Transcription of Interview

Joe Dager: Welcome everyone. This is Joe Dager, the host of the Business901 Podcast. With me today is Shep Hyken. Shep is a Customer Service Expert, professional speaker and bestselling author who works with organizations who want to build loyal relationships with their customers and employees. He is also the creator of The Customer Focus Program, which helps clients develop a customer service culture and loyalty mindset. Shep, my pleasure to have you, have been a follower of yours for years on Twitter at @hyken. Okay, it’s your Twitter handle I believe and so have another 60,000 followers, I think. So, welcome to the podcast.

Joe Dager: Shep, we’re living in a customer service, customer experience economy. In general terms, are we falling short? Is there a problem with services today or is that just our expectations have been raised?

Shep Hyken: I believe it’s the latter, the expectations have been raised. I think that companies recognize that they have to deliver a certain level of service.
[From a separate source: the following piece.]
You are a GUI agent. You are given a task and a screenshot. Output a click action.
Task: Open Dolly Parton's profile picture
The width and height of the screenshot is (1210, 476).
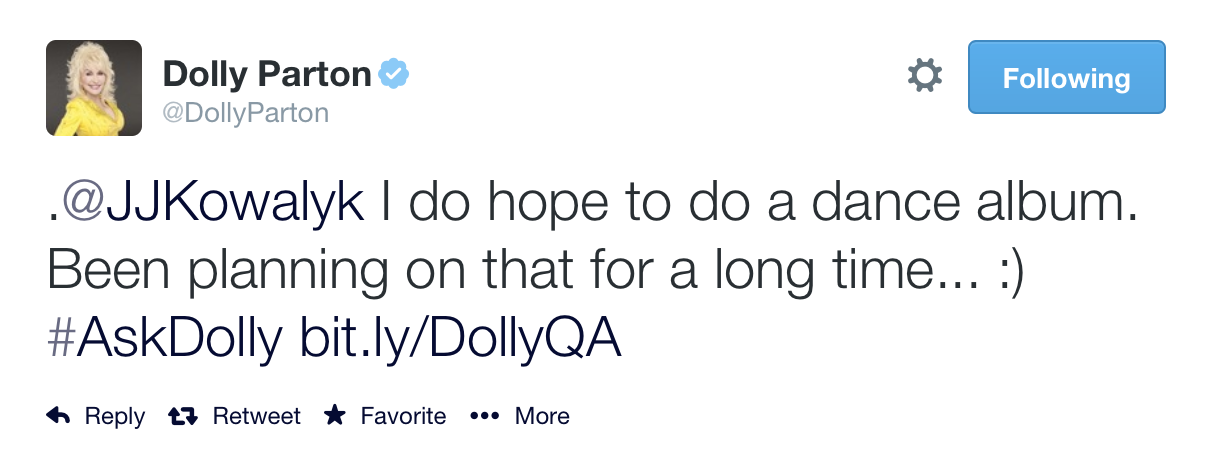(x=94, y=88)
Many companies are trying to improve on that service, may still not be meeting the expectations but I think there is an awareness out there. The companies that do absolutely nothing are being recognized for doing absolutely nothing.

But, you hit it on the head. You said, “Are customers expecting more?” I think they’re smarter. Just a moment ago, I mentioned something like we see it on TV. We do see it on TV. We know what good service is, and we also see bad service on TV and we laugh at it sometimes.

The reality of it is, it’s no joke because bad service is really what we sometimes experience. As a consumer or as somebody that may buy even from a business, I know what good service looks like and feels like so give it to me. If you don’t, I’m going to let you know about it. I’m going to be more demanding, or I might just go somewhere else.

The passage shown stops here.